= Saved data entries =
┌────────

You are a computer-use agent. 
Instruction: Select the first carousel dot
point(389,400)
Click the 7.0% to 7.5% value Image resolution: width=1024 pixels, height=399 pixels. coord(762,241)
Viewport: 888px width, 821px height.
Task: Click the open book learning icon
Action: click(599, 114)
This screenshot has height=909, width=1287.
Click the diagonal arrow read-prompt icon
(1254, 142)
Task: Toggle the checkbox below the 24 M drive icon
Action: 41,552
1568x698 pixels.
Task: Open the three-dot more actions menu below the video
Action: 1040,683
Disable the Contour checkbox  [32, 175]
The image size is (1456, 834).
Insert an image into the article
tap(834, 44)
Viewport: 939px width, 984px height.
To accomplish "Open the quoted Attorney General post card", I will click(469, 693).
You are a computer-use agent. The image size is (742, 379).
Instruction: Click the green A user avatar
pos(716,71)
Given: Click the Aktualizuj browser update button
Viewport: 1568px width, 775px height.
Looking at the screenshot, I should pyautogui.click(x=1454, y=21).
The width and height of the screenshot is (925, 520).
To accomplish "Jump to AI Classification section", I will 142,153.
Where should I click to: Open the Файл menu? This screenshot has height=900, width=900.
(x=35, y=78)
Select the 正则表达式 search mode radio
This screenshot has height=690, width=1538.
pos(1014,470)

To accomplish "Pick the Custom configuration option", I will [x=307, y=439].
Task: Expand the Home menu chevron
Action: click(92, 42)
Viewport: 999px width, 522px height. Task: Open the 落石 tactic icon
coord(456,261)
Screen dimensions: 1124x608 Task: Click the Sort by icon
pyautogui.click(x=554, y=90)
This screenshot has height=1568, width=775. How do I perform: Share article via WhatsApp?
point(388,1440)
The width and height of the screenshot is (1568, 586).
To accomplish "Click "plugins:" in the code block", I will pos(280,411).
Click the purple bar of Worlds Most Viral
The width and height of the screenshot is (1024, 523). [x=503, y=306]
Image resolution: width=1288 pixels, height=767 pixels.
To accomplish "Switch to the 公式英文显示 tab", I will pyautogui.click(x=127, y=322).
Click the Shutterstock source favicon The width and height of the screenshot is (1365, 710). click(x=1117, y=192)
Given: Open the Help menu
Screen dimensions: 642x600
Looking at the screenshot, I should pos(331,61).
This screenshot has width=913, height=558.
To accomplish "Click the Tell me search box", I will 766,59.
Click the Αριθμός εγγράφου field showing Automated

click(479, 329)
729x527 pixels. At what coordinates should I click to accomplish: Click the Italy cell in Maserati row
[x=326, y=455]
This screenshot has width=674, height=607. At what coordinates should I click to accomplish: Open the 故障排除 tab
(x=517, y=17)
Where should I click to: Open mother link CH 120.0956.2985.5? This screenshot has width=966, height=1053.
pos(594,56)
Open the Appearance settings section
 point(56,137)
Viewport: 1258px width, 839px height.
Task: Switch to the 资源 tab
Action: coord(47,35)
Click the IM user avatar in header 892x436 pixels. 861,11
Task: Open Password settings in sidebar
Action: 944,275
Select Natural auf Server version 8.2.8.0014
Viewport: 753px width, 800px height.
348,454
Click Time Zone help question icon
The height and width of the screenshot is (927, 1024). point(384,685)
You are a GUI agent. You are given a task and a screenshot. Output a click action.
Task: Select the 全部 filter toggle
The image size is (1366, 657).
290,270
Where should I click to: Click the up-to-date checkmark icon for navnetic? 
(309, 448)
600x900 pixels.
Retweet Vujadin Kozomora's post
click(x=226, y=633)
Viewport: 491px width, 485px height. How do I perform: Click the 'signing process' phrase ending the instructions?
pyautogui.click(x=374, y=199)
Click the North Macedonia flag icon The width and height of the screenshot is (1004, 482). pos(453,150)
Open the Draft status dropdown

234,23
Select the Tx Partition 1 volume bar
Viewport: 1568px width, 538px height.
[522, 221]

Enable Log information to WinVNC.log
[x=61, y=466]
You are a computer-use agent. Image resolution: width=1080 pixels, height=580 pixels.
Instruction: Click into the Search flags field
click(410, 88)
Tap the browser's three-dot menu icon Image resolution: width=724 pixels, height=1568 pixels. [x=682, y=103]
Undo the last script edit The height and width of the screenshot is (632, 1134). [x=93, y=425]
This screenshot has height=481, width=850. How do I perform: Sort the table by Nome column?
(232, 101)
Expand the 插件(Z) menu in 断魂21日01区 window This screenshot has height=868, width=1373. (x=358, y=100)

└────────

= Task requirements =
As listed above, the lines from the line with "This screenshot has height=909, width=1287." to the line with "You are a computer-use agent. The" are to be echoed exactly, with both ends included and nothing added.

= Written answer =
This screenshot has height=909, width=1287.
Click the diagonal arrow read-prompt icon
(1254, 142)
Task: Toggle the checkbox below the 24 M drive icon
Action: 41,552
1568x698 pixels.
Task: Open the three-dot more actions menu below the video
Action: 1040,683
Disable the Contour checkbox  [32, 175]
The image size is (1456, 834).
Insert an image into the article
tap(834, 44)
Viewport: 939px width, 984px height.
To accomplish "Open the quoted Attorney General post card", I will click(469, 693).
You are a computer-use agent. The image size is (742, 379).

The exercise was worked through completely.